When glancing at the squad Pardew named for the game against Aston Villa yesterday, you'd have to admit he has every right to be concerned. For the Magpies, it's been an impressive return to the top flight - though not a straightforward one.
Chris Hughton's departure at the beginning of December raised eyebrows to say the very least. Not only had he led Newcastle to mid-table following notable victories over the likes of Arsenal, Aston Villa and Sunderland, but he had managed to bring dignity, and a steadiness, to what was a troubled club.
Controversial owner Mike Ashley put all of that in jeopardy with Hughton's dismissal. Thankfully for the Toon Army, Pardew has managed to keep them on the right track, maintaining a decent run of league form and preserving the team spirit previously established.
A few weeks ago, Derek Llambias, Newcastle's managing director, revealed that Ashley expects the club to be challenging for European qualification season after season. If they are to avoid a relegation scrap next year, let alone meet those expectations, it is vital they back Pardew with the necessary funds to add depth - and quality - to his slender, yet talented squad.
Since Andy Carroll's sale just before the January transfer window closed, doubts have been raised over how much of the fee will actually be reinvested in the squad. Everybody is fully aware that Ashley is not a football man; it's just plain business as far as he is concerned.

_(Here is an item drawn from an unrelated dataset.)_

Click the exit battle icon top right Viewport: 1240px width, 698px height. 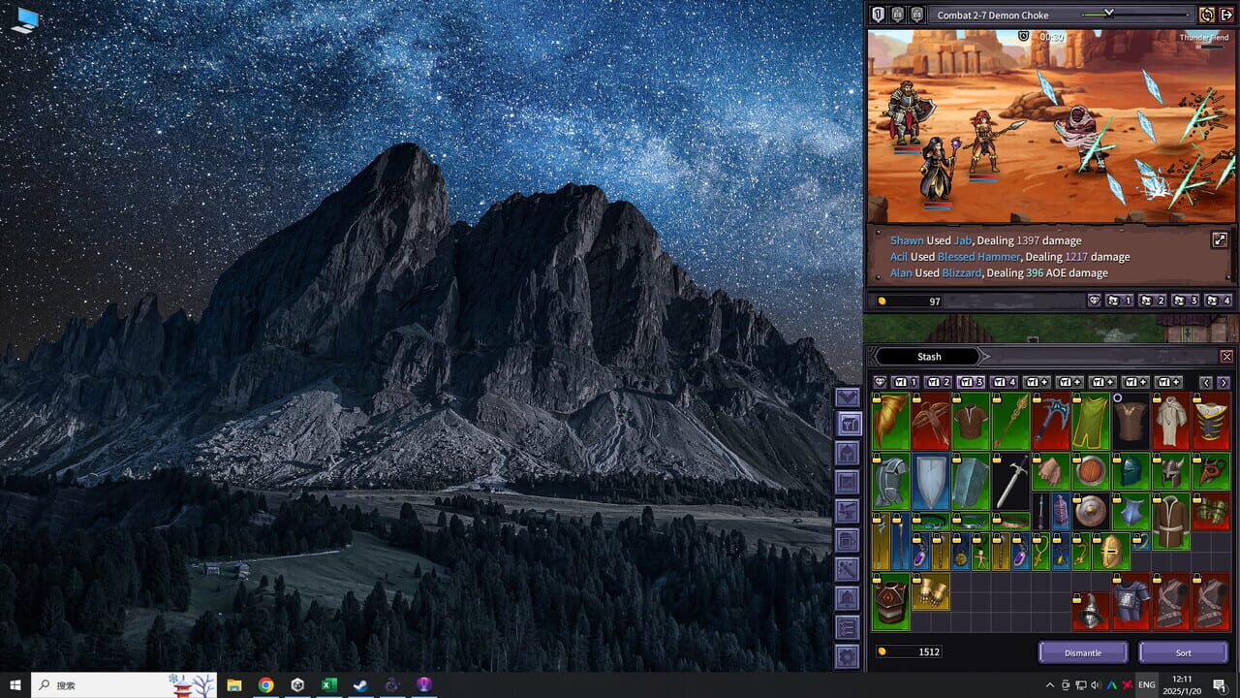pos(1226,15)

While Carroll was Newcastle's prize asset, the temptation is there for Ashley to make a sound return on other players too. The performances of Cheik Tiote, Jonas Gutierrez, Fabricio Coliccini and Kevin Nolan will certainly see enquiries made about their services this summer. Retaining the aforementioned players, as well as tying down Jose Enrique and Joey Barton to new long-term deals, is crucial.
To make progress, they must add to what they already have. Yesterday's match at Villa Park was proof of that. Missing a host of first-team players, Pardew was forced to play Coliccini out of position, employ a strikeforce of Peter Lovenkrands and Niall Ranger, and name a substitutes bench made up of mostly inexperienced youth.
When stretched, the team looks weak. At the end of March, speaking quite candidly about Ashley and his running of the club, Pardew admitted that if he were a fan, he wouldn't be 'jumping up and down' about the owner. Last week, he credited Ashley for keeping on Newcastle's big names when they sank into the Championship back in 2009.
Pardew’s openness is admirable, and it is quite clear that Ashley likes the way the manager works. It is crucial that Pardew capitalises on the solid relationship he shares with Ashley to convince him the £35m received for Carroll has to be spent on fresh blood. If not, Newcastle could find themselves in real problems come next season.